◆ **Your objective**
Go through the entries below and copy each line containing the word "pixels".

[Items listed in a dataset]
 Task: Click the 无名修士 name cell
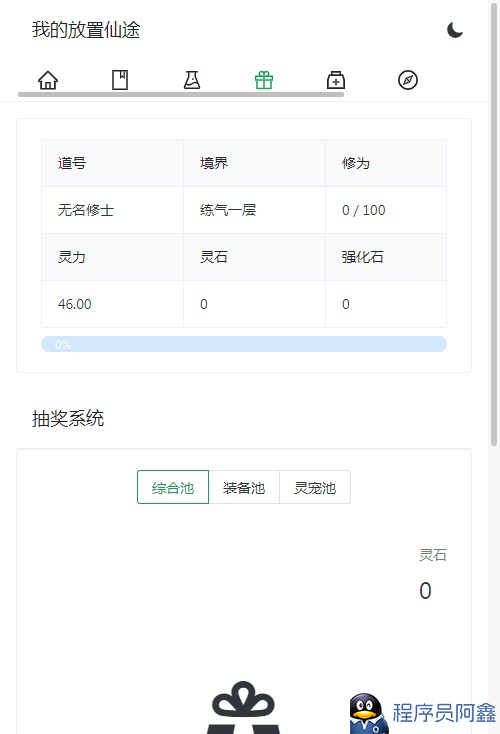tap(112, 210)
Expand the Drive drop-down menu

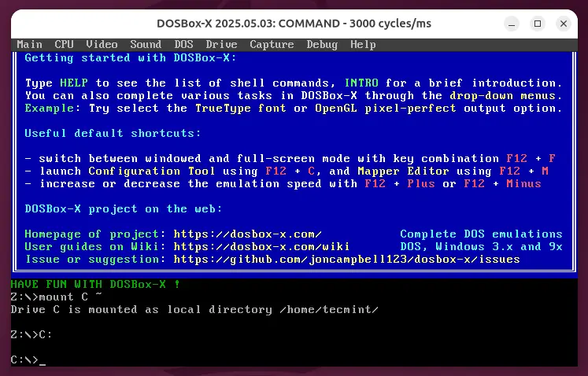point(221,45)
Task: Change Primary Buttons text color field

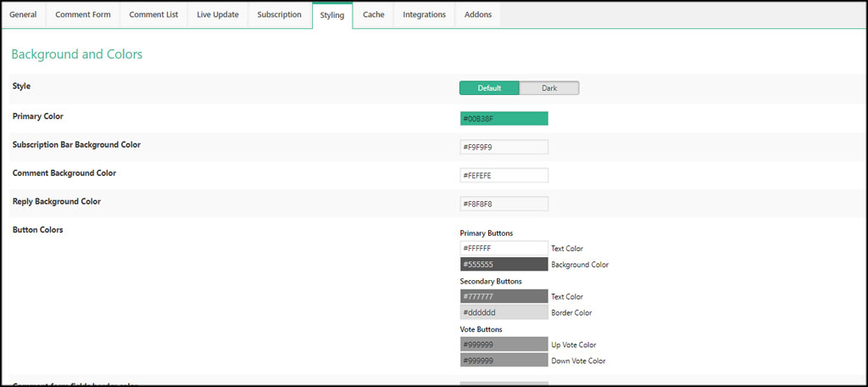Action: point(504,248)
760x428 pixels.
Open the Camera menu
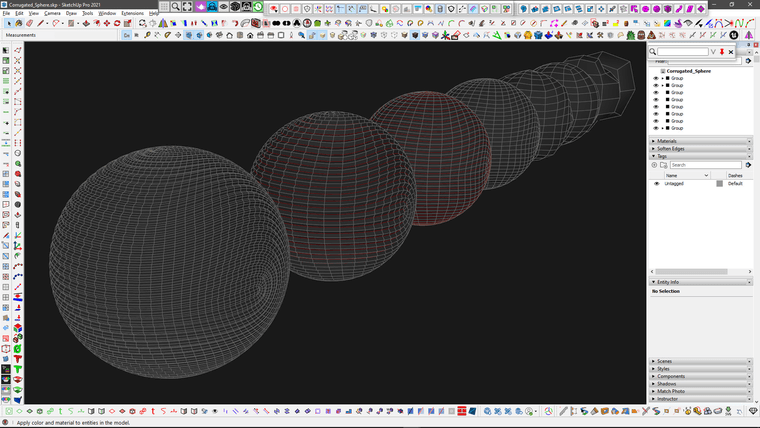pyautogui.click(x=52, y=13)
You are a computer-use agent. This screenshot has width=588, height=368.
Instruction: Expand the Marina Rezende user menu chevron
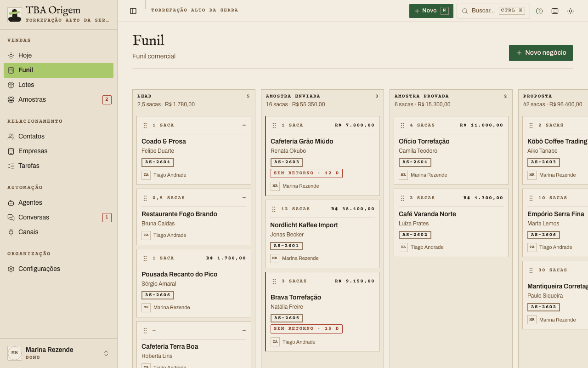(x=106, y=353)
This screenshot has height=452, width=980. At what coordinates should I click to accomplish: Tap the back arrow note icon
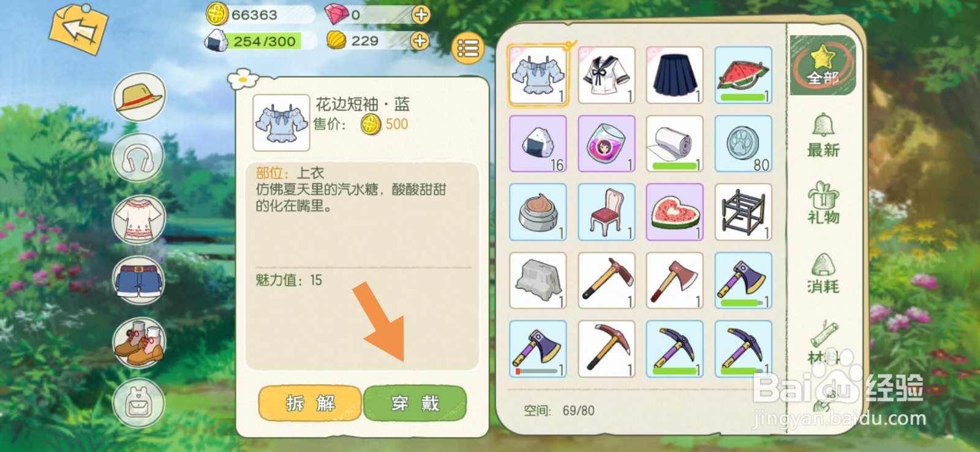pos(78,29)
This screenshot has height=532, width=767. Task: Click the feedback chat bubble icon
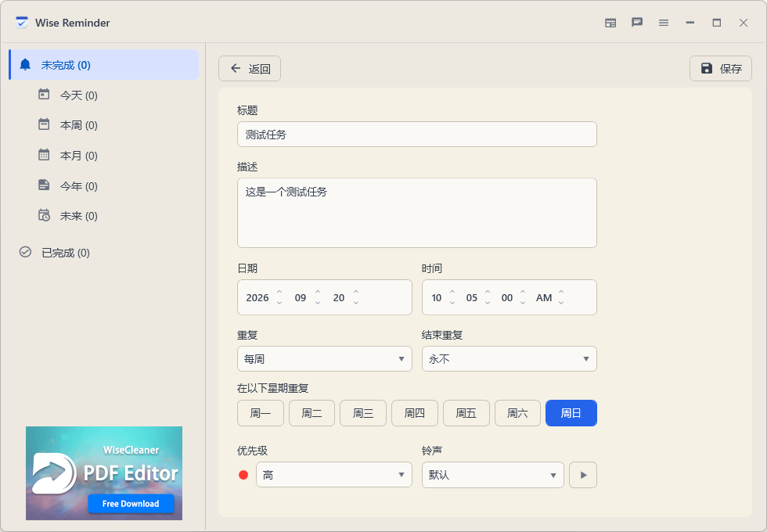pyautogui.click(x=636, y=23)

...

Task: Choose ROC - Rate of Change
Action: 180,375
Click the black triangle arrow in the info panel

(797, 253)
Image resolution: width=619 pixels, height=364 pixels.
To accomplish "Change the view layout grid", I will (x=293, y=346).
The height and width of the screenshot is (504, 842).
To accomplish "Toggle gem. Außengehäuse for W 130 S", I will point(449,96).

◆ **Output of the exercise**
760x428 pixels.
Image resolution: width=619 pixels, height=364 pixels.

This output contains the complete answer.